Milk gets converted to tasty and yummy Curd. The credit goes to Protein Casein and Bacteria (mostly). Let’s explore the curd making process in depth. At the end of this, I am sure you will find your learning’s helping you in making better curd.
In a glass of milk, complexes of casein proteins in the form of micelles floats around. These complexes have negative charge, so they repel each other. When we add to it curd inoculum you are introducing loads of Lactobacillus strain of Bacteria which will make milk acidic. This causes the casein complexes to change shape and also alter their charge. As a result, instead of repelling each other, the casein complexes coagulate, or come together. As they coagulate, they capture fat and lactose along the way and get combined into a larger and larger solid, which we see as curd.
Why I am not able to make thick creamy curd ?
Some scientific pointers that can help you in making perfect curd.
The type of milk we use – Goat Milk, Full fat milk, Pasteurized Milk, Homogenized Milk, Raw Milk, 2% Milk, 1% Milk, Fat free- will decide how yogurt will turn out to be. The lower the fat, thinner the yogurt.
Curd made from milk warmed at around 70degreeC is thinner and tastes fresh, while curd made from milk held at 90-100degreeC for 10 minutes gives thicker and creamy curd
The more protein in milk, thicker the curd. Heating milk before adding the culture, denatures one of the main whey proteins, lactoglobulin, which allows it to join in the mesh and effectively increases the amount of protein in the milk that will be available to make the curd thick
The stability of protein mesh is also important. This stability is determined by the temperature at which the protein mesh forms, i.e., the temperature at which the curd sets. The curd will be smoother and more stable (less likely to leak whey) when it sets at a temperature around 40-45 degreeC.
To maintain steady temp:
- You could wrap the container in a blanket
- You could keep the container in a pre-heated oven (180 degree 2-3 mins)

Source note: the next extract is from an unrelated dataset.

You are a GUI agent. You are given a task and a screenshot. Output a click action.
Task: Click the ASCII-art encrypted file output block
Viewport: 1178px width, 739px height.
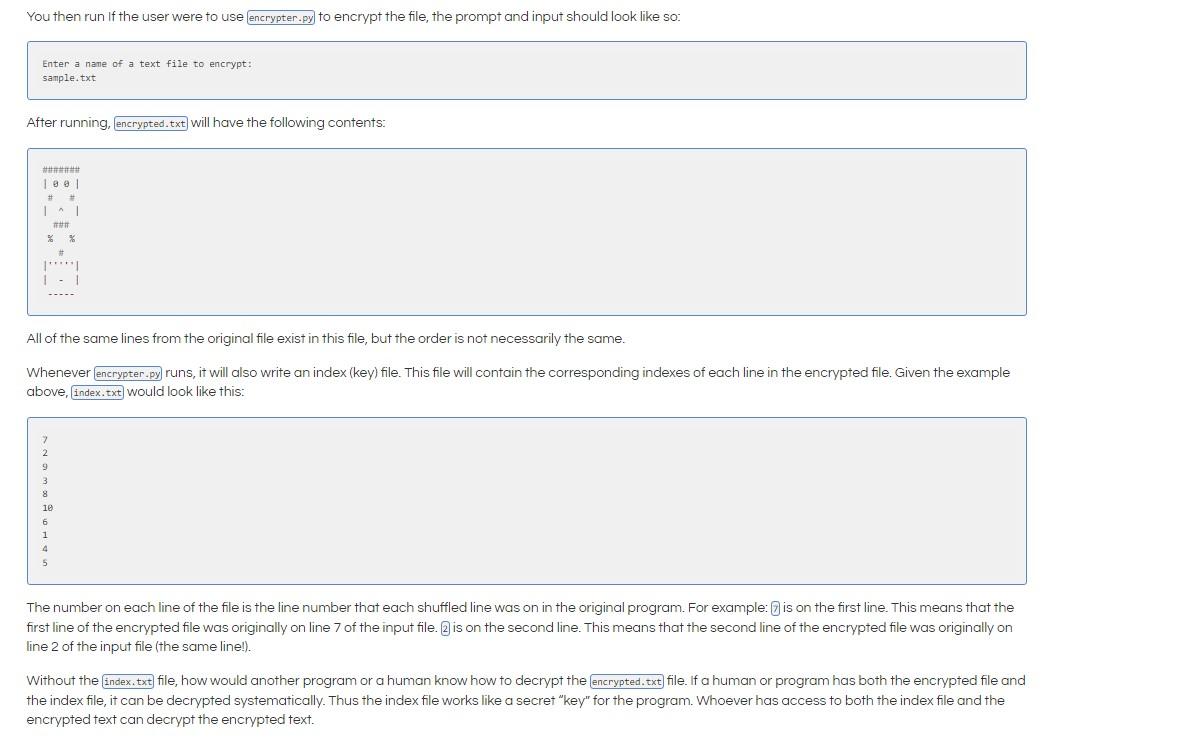point(526,231)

Make curd using Yogurt maker or Curd making machine:
Yogurt Maker has inbuilt containers with different capacities. Once inoculum or starter is added to the milk, it can be poured into these containers . Switch it on and leave it for 10-11 hours to get curd of desired thickness. It is an amazing product and have capacity for making curd in large quantity in the hygienic conditions along with retaining its quality. Since they provide multiple bottles, one could add different fruit content and essence to make flavorful curd. Yogourmet, EuroCuisine, Dash, Nutrichef are well known yogurt maker brands.
Making curd with plant starters:
If you have no left over curd to add to make new batch of curd, don’t worry. We share with you some alternatives with science behind it.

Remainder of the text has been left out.